Item 2. The curable resin composition according to item 1. 8. The curable resin composition according to claim 3, wherein X ₁ is an oxygen atom and X ₂ is a hydroxyl group. 9. The curable resin composition according to claim 3, wherein X ₁ is an oxygen atom and X ₂ is a chlorine atom. 10. The curable resin composition according to claim 3, wherein X ₁ is a sulfur atom. 11. and m is 1, generally R ₂ is of the formula _{-R 4 -Y 3 R 5 -Y 3} h R 4 - [however, h is 0 or 1. When h = 0, R ₄ represents a hydrocarbon group having 4 to 20 carbon atoms, and Y ₃ represents an oxygen atom.
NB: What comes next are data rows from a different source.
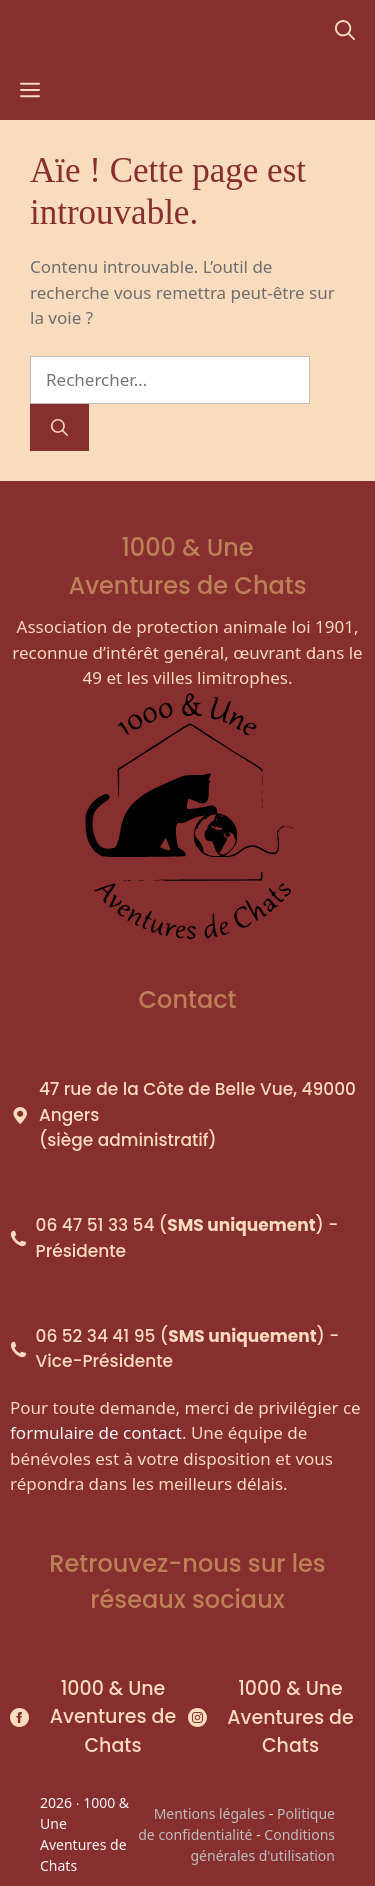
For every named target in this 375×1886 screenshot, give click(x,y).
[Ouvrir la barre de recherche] (345, 30)
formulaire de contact (96, 1432)
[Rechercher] (59, 428)
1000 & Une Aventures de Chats (113, 1717)
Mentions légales (210, 1813)
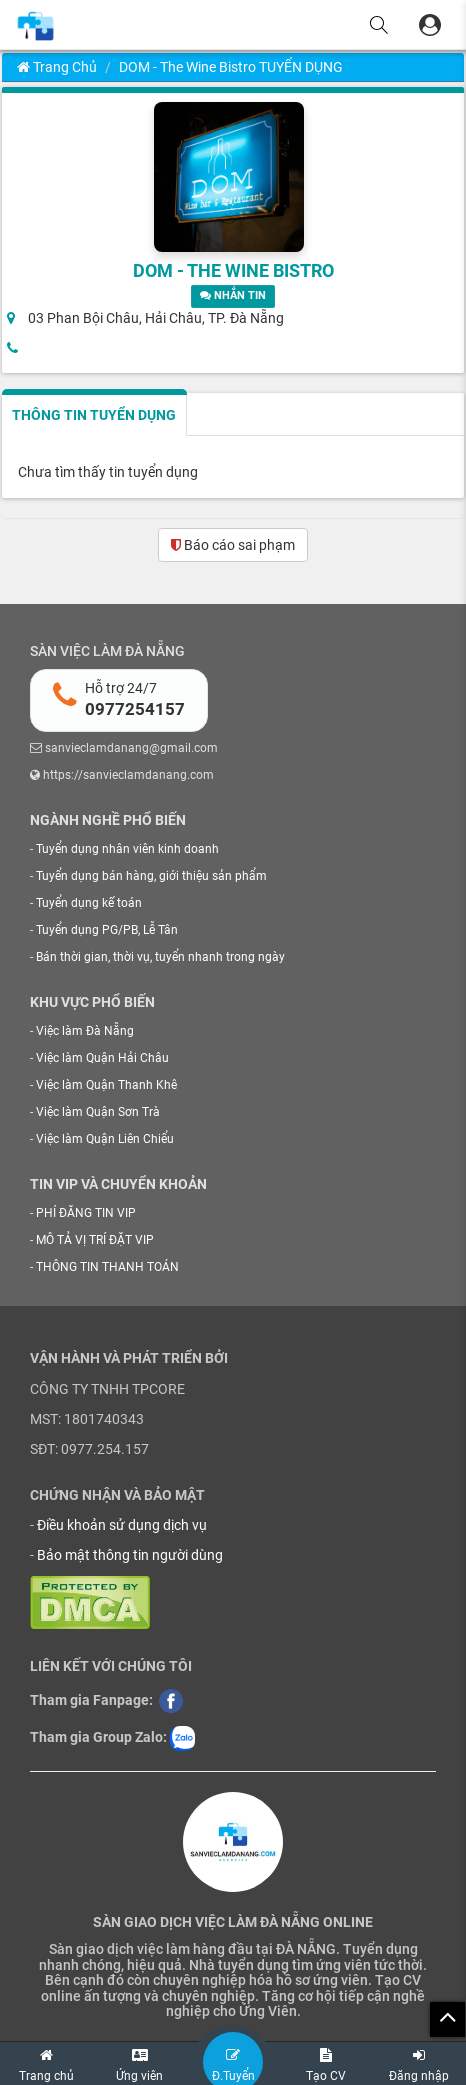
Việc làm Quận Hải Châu (102, 1058)
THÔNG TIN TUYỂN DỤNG (94, 415)
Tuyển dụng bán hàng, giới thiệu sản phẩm (151, 876)
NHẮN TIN (233, 295)
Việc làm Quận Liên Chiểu (105, 1139)
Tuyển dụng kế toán (89, 903)
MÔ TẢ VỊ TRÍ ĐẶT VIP (95, 1240)
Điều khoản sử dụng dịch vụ (122, 1525)
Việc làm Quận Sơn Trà (98, 1112)
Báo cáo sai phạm (233, 545)
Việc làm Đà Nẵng (85, 1031)
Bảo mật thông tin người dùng (130, 1555)
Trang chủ (57, 67)
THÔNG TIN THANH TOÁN (107, 1267)
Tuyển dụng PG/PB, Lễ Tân (107, 930)
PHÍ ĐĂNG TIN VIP (86, 1213)
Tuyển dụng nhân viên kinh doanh (127, 849)
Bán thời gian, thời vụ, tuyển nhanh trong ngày (160, 957)
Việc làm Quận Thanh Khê (106, 1085)
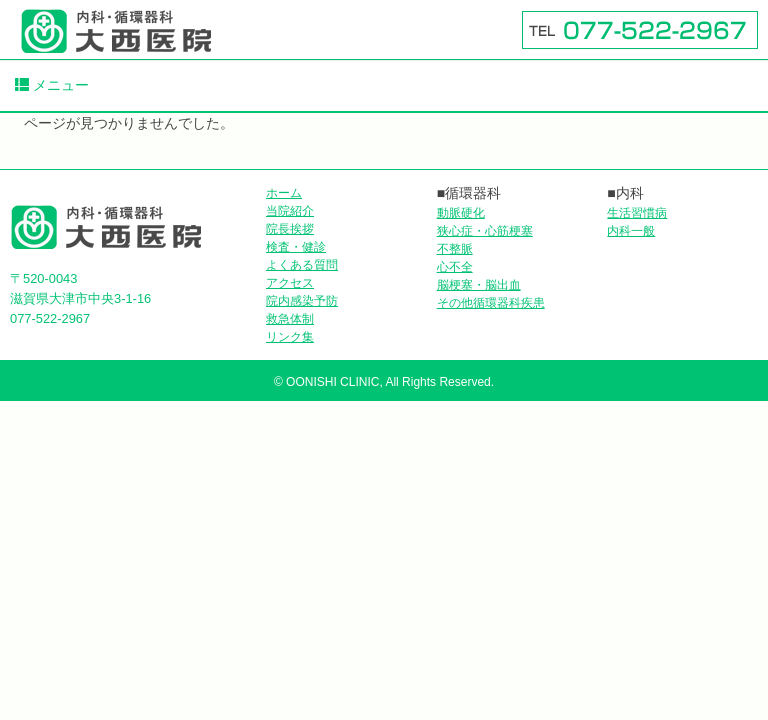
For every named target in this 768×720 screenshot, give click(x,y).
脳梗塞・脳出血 (479, 285)
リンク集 (290, 337)
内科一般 (631, 231)
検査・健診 (296, 247)
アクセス (290, 283)
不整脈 (455, 249)
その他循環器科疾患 (491, 303)
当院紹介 (290, 211)
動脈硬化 (461, 213)
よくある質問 (302, 265)
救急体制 (290, 319)
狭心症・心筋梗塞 (485, 231)
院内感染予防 (302, 301)
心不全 (455, 267)
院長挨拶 (290, 229)
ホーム (284, 193)
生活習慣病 (637, 213)
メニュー (52, 85)
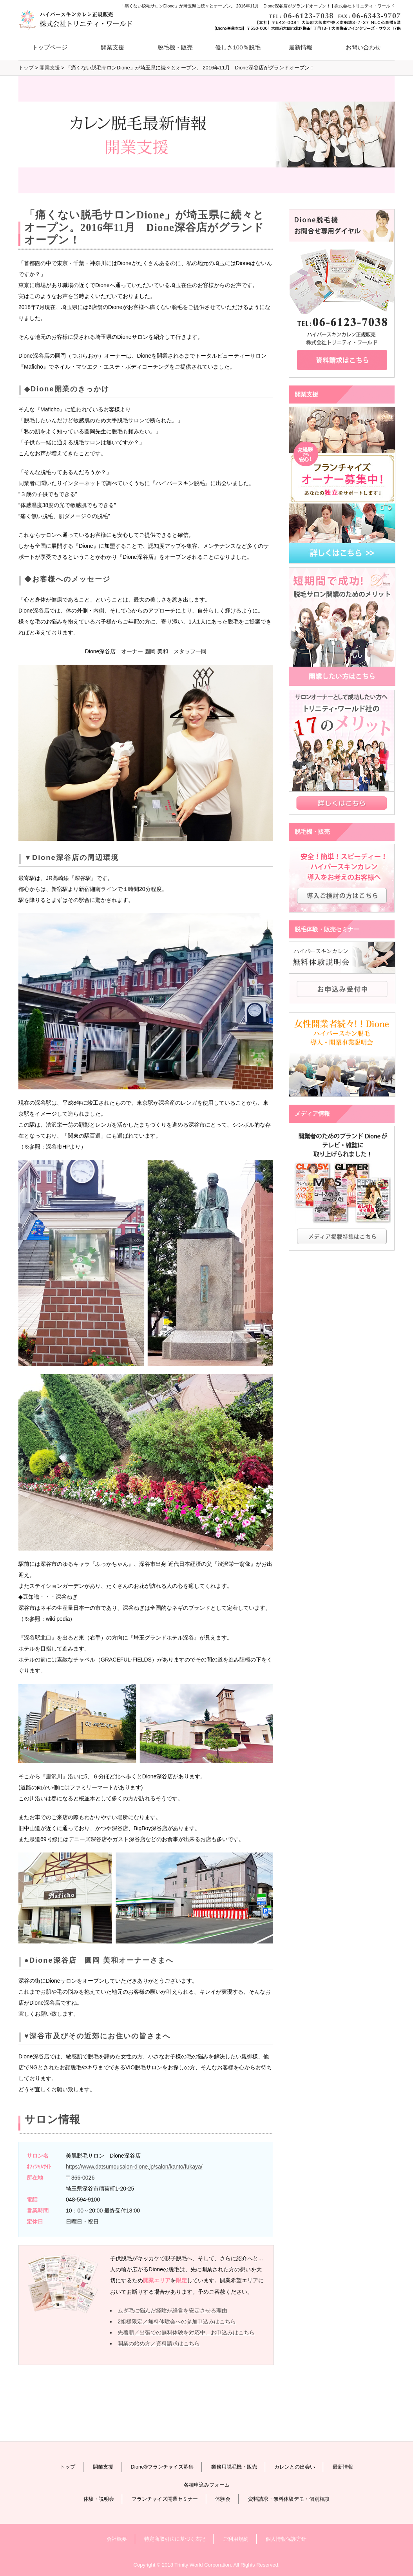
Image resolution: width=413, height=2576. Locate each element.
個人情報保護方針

When h = 1, R ₄ represents a hydrocarbon group having 2 to 9 carbon atoms, R ₅ represents a hydrocarbon group having 4 to 20 carbon atoms,
Y ₃ represents an oxygen atom, -COO- or -OOC- claims second represented by the representative], third or curable resin composition of the fourth Claims. 12. The method according to claim ₂ , wherein m is 1 and R ₂ is represented by the following general formula: CH _{2 i} , wherein i is an integer from 4 to 40. The curable resin composition according to the above.